[Opening Source data section]
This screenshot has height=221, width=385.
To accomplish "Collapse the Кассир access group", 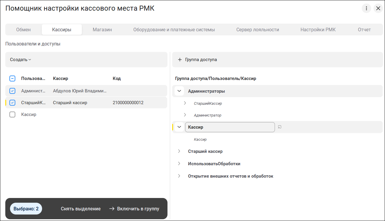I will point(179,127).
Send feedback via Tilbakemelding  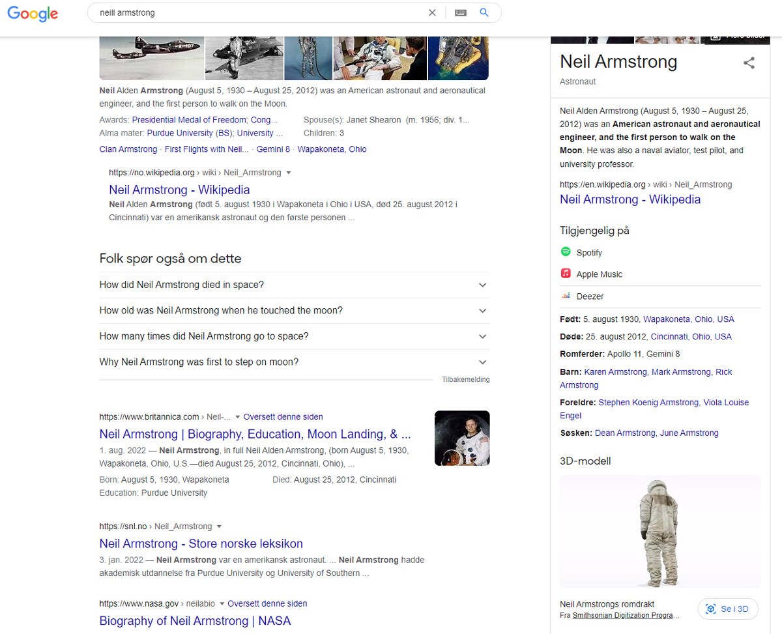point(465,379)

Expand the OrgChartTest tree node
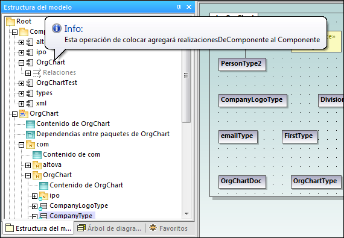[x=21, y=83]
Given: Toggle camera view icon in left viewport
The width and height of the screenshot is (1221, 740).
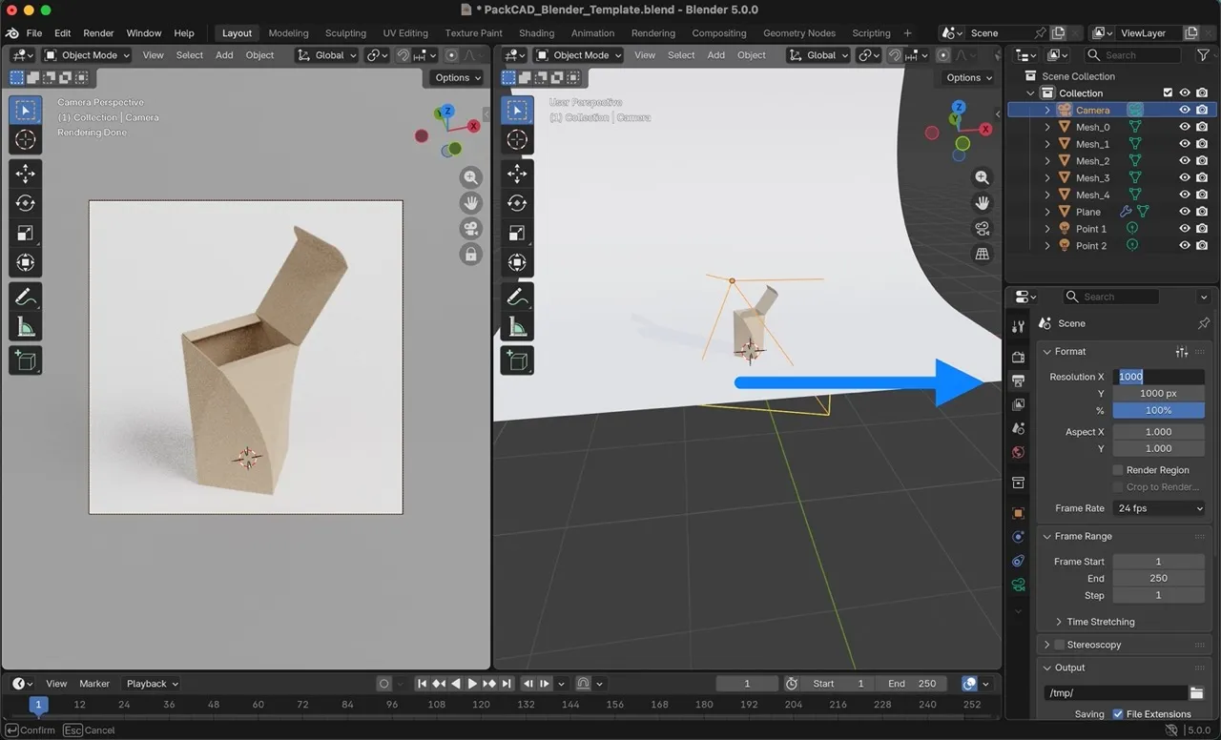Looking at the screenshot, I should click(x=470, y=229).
[Closing Source data section]
[Opening Source data section]
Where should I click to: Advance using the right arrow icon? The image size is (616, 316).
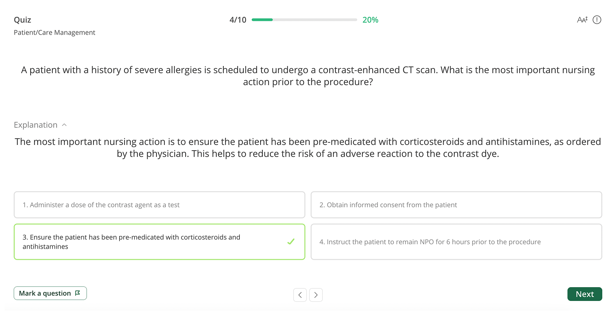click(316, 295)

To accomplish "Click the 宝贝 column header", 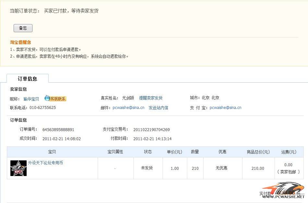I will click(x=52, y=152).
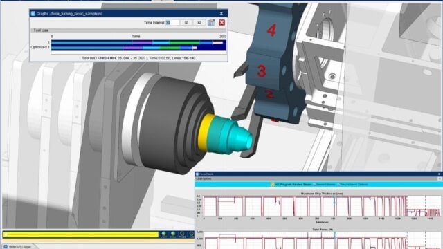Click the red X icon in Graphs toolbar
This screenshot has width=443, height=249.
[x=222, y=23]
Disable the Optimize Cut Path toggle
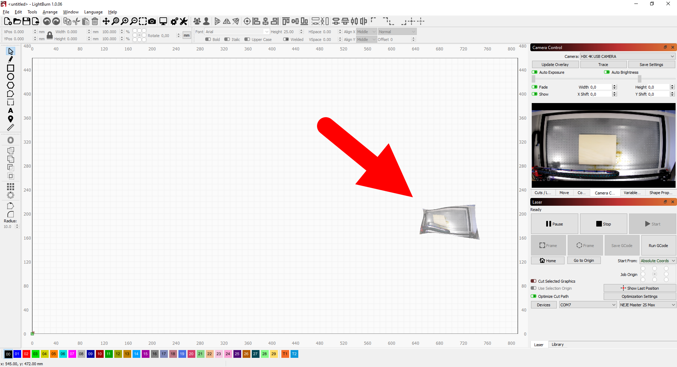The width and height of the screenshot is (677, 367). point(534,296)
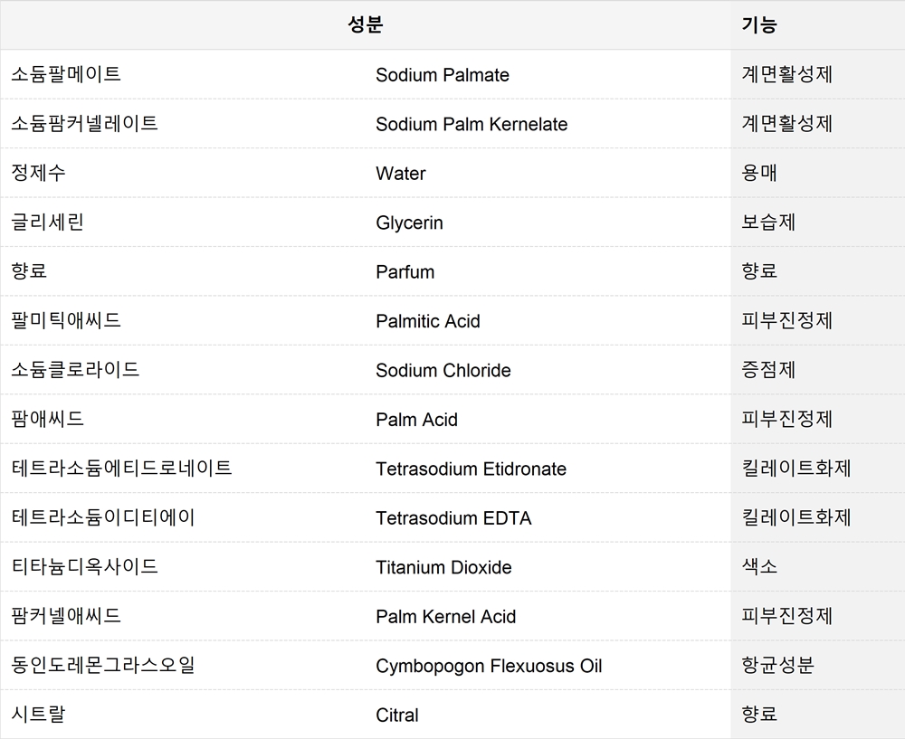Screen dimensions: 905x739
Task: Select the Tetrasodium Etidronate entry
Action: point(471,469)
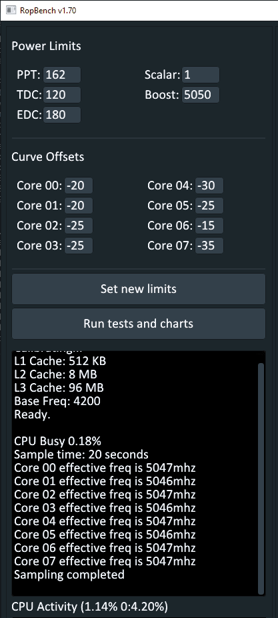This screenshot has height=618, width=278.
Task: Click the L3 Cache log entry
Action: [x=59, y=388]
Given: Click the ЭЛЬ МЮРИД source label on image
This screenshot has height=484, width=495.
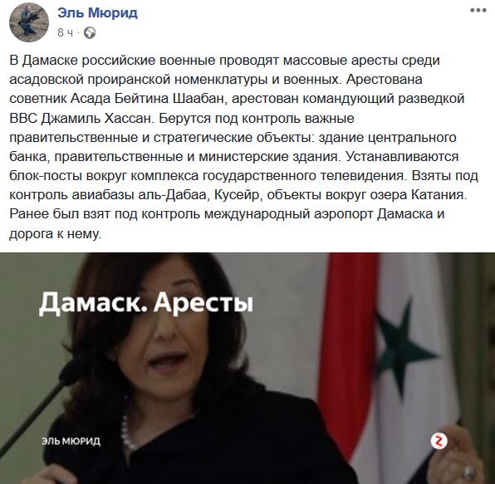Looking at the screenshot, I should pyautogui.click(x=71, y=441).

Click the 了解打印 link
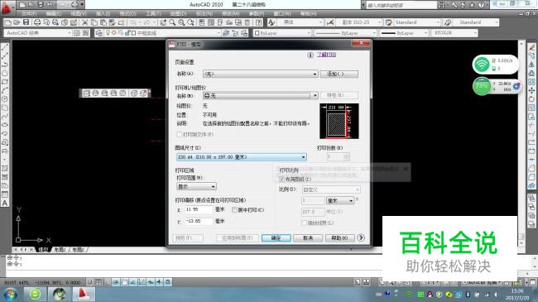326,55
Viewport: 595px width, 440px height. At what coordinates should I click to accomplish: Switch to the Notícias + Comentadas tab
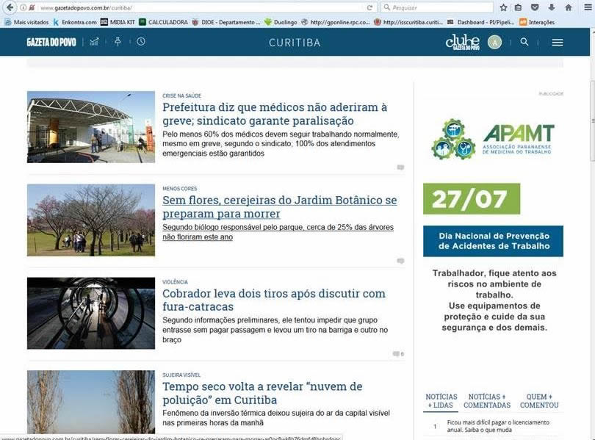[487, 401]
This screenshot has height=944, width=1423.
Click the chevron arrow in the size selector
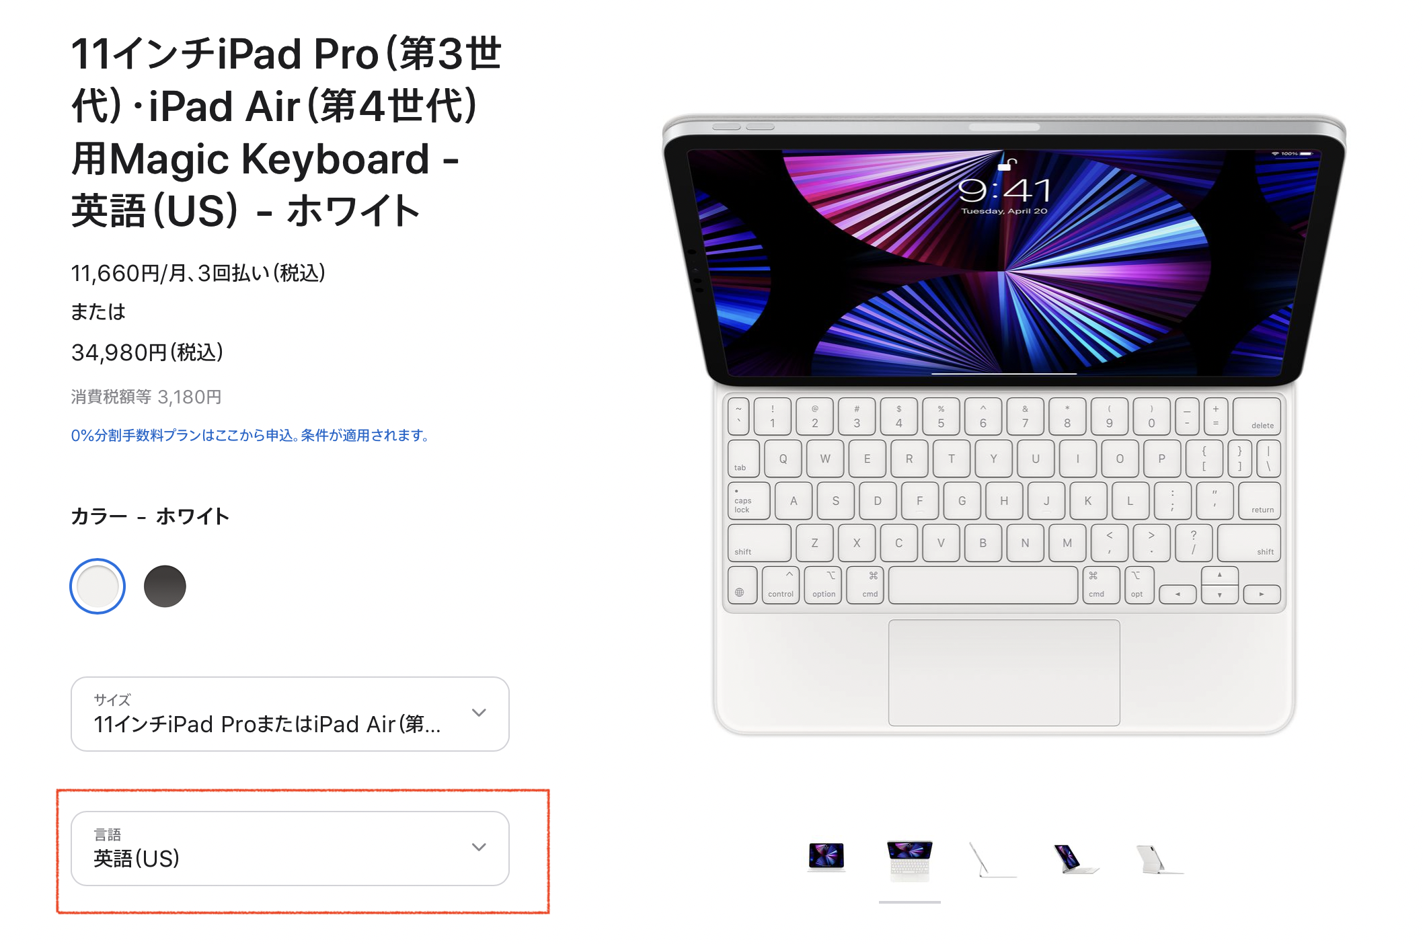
[Closing Source data section]
= Directions =
Search the material above for the string "Given", and copy every line in which it turns up.

= Answer area =
Given: Toggle camera view icon in left viewport
Given: Click the ЭЛЬ МЮРИД source label on image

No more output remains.